The fundamental flaws in how this case has been handled are rooted in the lack of a set procedure to be implemented when accusations of sexual abuse occur. It would be easy to blame this on incompetence. However, it could also be explained by a culture that sees sexual violence, especially against women, as a fact of life in institutions all over the world.
The lack of an efficient procedure in itself, especially following the flood of allegations in 2017, demonstrates a disinterest in creating a system which serves victims and is dedicated, at heart, to preventing sexual abuse. The fact that measures to mitigate damage have been made at the accused’s convenience hints at where the priorities of the party are.
What’s more, it seems extraordinarily unlikely that in the context of any other similarly serious crime, the same actions, or lack thereof, would be taken. A man accused of committing grievous bodily harm, or theft, or abuse of anybody but a woman he is sleeping with, would surely be suspended from public office while investigations took place?
This stance has significant parallels with our University’s stance on sexual violence, a disturbing thought considering the number of politicians who once studied here. At most colleges, the policy on sexual violence is far from clear and coherent. Investigations and disciplinary action often takes terms to come to fruition, and in the meantime, the first port of call is a ‘No Contact Agreement’.
Such agreements are deliberately equally burdensome on both parties, requiring both the accused and the accuser to agree to certain restrictions as to where they can go. For instance, students may be banned from each other’s colleges and faculties. If in the same college, they may be banned from certain areas on certain days.
While effective in ensuring victims can minimise contact with their abusers, obvious problems arise in the fairness of the aggrieved party having to substantially change their life in order to do so, while waiting, sometimes indefinitely, for an investigation to take place. It is rarely even suggested that a person accused of sexual assault or rape on a college campus should be suspended while investigations take place.

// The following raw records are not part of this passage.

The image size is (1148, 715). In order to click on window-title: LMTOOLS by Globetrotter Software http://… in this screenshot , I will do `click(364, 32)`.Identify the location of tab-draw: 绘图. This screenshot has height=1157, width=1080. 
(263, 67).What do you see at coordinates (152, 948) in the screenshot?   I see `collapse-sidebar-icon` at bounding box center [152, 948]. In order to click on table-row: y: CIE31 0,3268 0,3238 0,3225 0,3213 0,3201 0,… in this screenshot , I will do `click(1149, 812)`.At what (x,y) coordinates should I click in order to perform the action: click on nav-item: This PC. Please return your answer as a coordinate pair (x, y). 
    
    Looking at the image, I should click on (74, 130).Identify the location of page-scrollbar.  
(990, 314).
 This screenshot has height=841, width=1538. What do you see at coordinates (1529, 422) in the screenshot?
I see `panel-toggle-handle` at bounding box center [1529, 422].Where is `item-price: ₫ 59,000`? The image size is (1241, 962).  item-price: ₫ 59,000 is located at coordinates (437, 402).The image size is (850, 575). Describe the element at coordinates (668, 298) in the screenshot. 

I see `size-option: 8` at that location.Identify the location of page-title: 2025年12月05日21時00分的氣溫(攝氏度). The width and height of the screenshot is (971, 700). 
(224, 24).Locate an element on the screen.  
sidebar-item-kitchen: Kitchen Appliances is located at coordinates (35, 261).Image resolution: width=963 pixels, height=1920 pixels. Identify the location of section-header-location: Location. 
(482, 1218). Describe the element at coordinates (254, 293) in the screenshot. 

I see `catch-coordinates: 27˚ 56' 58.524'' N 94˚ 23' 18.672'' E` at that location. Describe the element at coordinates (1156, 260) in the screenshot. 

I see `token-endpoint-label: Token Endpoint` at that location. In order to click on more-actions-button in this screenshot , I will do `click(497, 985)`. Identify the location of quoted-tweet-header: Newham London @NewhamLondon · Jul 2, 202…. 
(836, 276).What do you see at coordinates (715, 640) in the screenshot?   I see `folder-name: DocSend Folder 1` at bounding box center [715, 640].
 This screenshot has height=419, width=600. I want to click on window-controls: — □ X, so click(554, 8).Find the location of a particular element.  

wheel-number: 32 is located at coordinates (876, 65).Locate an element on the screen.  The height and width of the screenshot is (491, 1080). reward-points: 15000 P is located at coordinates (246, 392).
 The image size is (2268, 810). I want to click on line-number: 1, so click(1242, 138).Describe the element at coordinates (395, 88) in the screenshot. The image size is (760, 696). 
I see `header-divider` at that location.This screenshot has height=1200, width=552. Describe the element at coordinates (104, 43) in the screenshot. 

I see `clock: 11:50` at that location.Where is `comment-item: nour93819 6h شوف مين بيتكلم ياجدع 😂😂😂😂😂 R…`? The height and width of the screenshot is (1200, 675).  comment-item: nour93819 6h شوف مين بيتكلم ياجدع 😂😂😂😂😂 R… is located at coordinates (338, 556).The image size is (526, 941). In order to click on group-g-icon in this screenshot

This is confusing considering the nature of a college’s duty of care over its students. As parties are often in the same colleges, the competing duty of care seems to leave colleges at a loss about how to proceed fairly. Yet, sexual violence in universities and in the wider world is almost entirely committed by repeat offenders, rendering such inaction unethical. A duty of care to your student body, and continual abstract assertions of ‘zero tolerance’ and a ‘commitment to safety of students’ should surely constitute the mitigation of the risk of rape.
Sexual violence in universities and in the wider world is almost entirely committed by repeat offenders, rendering such inaction unethical.
Removing accused rapists from student-filled campuses while investigations are underway is a policy that should be employed. The culture of our university, and the culture of the wider world, should not attempt to minimise sexual violence to a non-issue, or suggest that life carries on as normal.
The reality is that sexual violence does disrupt lives. Suggesting it should not, whether in Parliament or the Proctor’s Office, fails survivors.